Task instructions – The response must consist of the lines below from the one with "690x598 pixels." through the one with "Lock layer position with move icon", exactly as they appear and with both ends kept.

Dataset records –
------------------------------------------------------------------------

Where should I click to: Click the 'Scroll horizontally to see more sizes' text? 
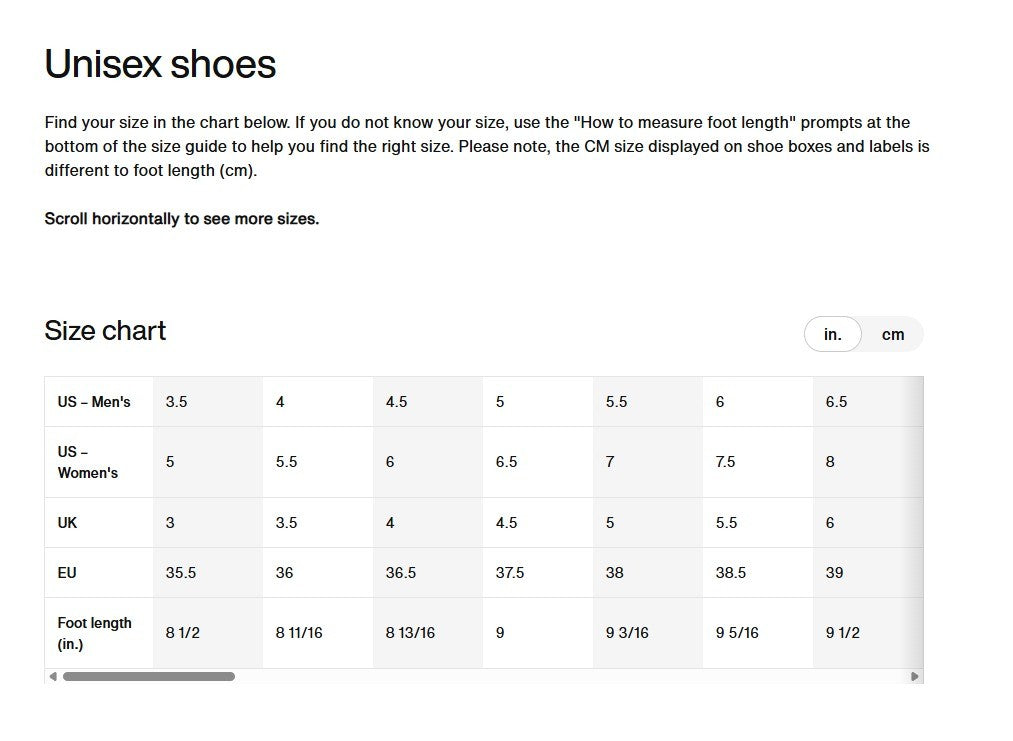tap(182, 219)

------------------------------------------------------------------------

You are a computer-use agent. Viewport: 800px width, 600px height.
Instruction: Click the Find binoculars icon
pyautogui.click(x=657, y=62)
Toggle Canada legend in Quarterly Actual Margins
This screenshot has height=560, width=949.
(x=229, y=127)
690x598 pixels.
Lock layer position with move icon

------------------------------------------------------------------------

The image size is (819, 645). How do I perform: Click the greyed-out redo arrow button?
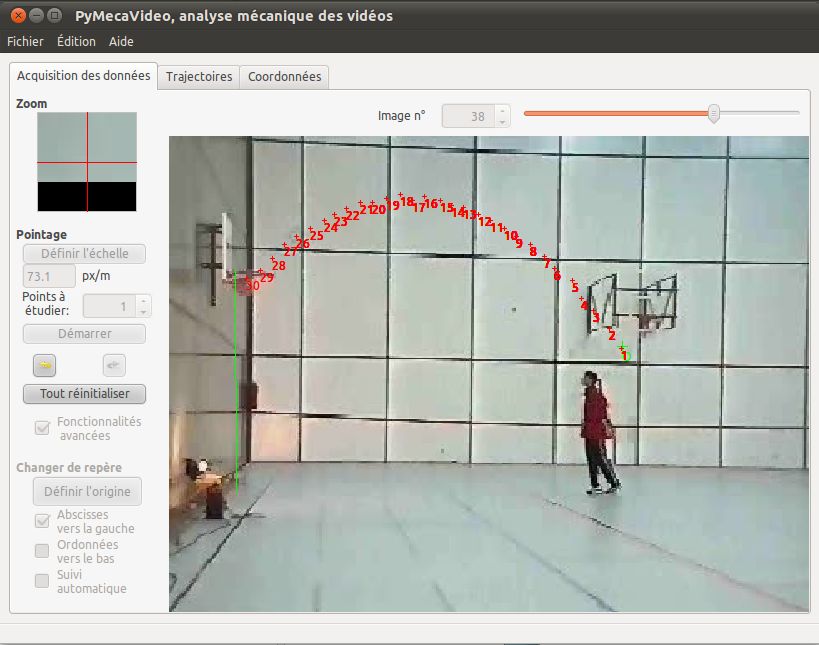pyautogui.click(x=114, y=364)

------------------------------------------------------------------------

Answer to the exercise –
690x598 pixels.
Lock layer position with move icon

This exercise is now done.